Mode O' Day
.


Longtemps considérée par les fans de Robert Crumb comme une œuvre mineure dans sa pléthorique bibliographie, Mode O’Day vaut mieux que sa réputation et mérite largement d’être redécouverte. Avec ce personnage créé au milieu des années 1980 dans les pages du magazine Weirdo – dont il assure la direction éditoriale avec sa femme Aline Kominsky entre 1981 et 1993 – Crumb dresse un portrait au vitriol de l’Amérique de Reagan et de ses chimères, qui n’était que la préfiguration de notre monde actuel, dans lequel les hordes de Donald Trump sont l’aboutissement logique d’un système qui a vu l’homme, prédateur de ses semblables, se transformer en assassin de son propre environnement. Archétype de la femme dopée à la confiance et aux promesses de l’ultra-libéralisme, Mode O’Day est prête à tout pour se faire une place dans le petit monde branché de Los Angeles. Accompagnée de Doggo, un chien désabusé qui a fait de la «lose» une philosophie, et de Porpy, un marsouin condamné à la solitude par sa passion de l’informatique, elle multiplie les tentatives pour accéder à cette célébrité sans laquelle la vie ne vaut pas d’être vécue. Dernier bras d’honneur adressé par Crumb à son pays natal – qu’il quittera peu après pour venir vivre dans une France à ses yeux moins brutale – Mode O’Dayconserve toute son acidité et sa virulence. Le volume est complété d’histoires antérieures – dont les très rares strips de Roberta Smith – qui permettent de vérifier que Crumb, contempteur impitoyable de ses semblables, ne s’est jamais trompé sur le destin qui les attendait.
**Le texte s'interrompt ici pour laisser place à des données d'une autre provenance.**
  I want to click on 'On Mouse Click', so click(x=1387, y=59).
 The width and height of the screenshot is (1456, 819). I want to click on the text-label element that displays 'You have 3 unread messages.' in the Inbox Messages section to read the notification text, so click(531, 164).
Robert Crumb ne se consolera jamais d’être né en 1943, quelques décennies trop tard pour rencontrer Blind Lemon Jefferson et Charley Patton. Accompagné par les mélodies mélancoliques de ces bluesmen oubliés, il regarde les hommes, lobotomisés par la société de consommation et ses médias, transformer la Terre en dépotoir et danser joyeusement au sommet de leur tas d’ordures. Produit typique de la classe moyenne américaine de l’après-guerre, Robert Crumb est exposé toute son enfance aux illusions et aux frustrations du rêve américain. Un environnement violent alimente très tôt ses inhibitions et il trouve dans le dessin, sous l’influence décisive de son frère aîné, Charles, un refuge taillé à sa mesure. La découverte simultanée des drogues et de la liberté sexuelle au milieu des années 1960 va servir de déclencheur à une œuvre dégagée de toutes conventions morales. Le malentendu qui, à l’époque, fera de lui une figure emblématique du mouvement hippie, ainsi que les traumatismes hérités de son enfance, l’amèneront à une forme de désenchantement actif et visionnaire qui alimentera de bout en bout une inspiration aussi prolifique que variée. Imperméable aux modes, l’œuvre de Robert Crumb chronique le suicide annoncé d’une humanité qui, quoi qu’elle en dise, n’a guère changé depuis l’Empire romain.